### [Prompt]
Look through the lines below and copy each one that includes "dock".

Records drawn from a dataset
*** Block opens ***

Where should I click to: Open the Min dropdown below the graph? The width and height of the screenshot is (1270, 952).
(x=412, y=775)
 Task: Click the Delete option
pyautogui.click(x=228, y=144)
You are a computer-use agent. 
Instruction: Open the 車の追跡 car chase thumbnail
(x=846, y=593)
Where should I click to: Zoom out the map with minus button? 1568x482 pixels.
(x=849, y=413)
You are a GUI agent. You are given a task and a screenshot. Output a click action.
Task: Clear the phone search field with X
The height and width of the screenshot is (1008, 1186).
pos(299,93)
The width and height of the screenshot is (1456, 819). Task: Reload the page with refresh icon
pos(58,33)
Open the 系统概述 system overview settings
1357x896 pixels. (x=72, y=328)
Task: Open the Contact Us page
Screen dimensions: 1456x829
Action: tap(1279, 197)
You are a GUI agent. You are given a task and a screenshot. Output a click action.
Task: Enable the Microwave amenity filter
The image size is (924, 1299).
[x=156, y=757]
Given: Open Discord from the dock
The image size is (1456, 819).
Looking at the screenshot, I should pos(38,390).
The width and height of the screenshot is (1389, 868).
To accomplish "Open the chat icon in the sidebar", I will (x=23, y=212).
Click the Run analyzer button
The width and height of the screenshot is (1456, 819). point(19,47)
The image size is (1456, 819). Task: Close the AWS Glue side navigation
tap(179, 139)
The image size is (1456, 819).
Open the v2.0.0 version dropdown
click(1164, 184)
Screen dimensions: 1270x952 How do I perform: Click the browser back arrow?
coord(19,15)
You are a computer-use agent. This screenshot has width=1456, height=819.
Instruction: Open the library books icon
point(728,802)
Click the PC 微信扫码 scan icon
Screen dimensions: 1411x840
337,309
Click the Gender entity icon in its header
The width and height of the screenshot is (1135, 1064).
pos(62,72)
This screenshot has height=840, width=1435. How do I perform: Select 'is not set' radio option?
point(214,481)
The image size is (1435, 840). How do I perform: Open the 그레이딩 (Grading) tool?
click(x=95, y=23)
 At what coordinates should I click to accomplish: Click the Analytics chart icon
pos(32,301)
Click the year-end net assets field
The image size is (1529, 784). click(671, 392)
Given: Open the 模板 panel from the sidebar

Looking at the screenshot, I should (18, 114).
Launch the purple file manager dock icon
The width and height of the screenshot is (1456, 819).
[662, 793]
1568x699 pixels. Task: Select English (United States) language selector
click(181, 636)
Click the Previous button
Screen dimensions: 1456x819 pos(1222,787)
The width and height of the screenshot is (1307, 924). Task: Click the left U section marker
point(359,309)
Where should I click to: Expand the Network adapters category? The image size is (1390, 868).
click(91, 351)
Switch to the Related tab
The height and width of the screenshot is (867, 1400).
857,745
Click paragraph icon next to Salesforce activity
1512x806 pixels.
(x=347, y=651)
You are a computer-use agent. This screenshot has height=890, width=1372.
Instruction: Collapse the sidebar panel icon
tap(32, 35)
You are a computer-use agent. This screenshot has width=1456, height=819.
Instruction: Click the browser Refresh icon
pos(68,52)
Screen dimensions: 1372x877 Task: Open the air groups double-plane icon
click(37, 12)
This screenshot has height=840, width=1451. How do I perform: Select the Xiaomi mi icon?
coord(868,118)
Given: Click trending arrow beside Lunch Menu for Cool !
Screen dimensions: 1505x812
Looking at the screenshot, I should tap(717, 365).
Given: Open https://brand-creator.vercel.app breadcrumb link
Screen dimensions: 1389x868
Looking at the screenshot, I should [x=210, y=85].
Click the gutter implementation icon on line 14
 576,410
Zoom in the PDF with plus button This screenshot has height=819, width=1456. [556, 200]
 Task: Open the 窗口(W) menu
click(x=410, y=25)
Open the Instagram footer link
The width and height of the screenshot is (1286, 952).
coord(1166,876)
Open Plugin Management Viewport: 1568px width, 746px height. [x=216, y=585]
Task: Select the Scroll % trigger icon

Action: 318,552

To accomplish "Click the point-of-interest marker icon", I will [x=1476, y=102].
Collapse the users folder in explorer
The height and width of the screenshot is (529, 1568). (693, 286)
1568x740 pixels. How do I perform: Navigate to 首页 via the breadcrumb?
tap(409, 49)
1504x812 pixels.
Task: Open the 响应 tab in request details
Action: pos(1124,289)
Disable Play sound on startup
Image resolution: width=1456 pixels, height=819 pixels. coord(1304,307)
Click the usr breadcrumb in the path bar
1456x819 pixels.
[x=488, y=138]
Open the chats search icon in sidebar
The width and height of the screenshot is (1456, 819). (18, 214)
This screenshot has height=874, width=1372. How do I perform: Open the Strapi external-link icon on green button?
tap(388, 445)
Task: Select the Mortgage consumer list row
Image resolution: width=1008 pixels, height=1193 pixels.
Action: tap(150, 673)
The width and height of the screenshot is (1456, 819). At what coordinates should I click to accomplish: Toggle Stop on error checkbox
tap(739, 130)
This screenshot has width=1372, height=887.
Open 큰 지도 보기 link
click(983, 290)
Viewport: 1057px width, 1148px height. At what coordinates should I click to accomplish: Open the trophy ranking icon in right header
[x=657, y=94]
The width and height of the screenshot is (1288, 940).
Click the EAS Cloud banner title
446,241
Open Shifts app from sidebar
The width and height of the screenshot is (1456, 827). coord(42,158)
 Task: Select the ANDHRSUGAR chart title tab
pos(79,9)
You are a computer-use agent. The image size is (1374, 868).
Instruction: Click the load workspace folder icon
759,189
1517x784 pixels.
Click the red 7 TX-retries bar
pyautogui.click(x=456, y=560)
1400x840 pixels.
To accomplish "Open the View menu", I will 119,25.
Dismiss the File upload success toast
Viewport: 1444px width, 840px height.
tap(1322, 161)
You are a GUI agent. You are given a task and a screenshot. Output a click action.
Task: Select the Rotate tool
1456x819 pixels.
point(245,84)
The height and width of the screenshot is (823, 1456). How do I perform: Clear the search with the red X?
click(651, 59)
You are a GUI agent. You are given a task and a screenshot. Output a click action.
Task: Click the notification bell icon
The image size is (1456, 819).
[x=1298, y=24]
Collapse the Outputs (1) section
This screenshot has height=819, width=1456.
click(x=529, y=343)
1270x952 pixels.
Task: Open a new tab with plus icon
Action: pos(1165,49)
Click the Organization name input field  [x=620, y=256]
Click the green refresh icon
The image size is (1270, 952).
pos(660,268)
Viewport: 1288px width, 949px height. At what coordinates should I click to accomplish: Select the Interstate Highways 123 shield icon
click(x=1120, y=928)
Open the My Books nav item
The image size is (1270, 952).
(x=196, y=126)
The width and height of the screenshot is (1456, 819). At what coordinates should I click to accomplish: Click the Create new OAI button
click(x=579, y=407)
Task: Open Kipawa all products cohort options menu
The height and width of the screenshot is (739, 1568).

*** Block closes ***

### [The completed task]
Given: Open Discord from the dock
Launch the purple file manager dock icon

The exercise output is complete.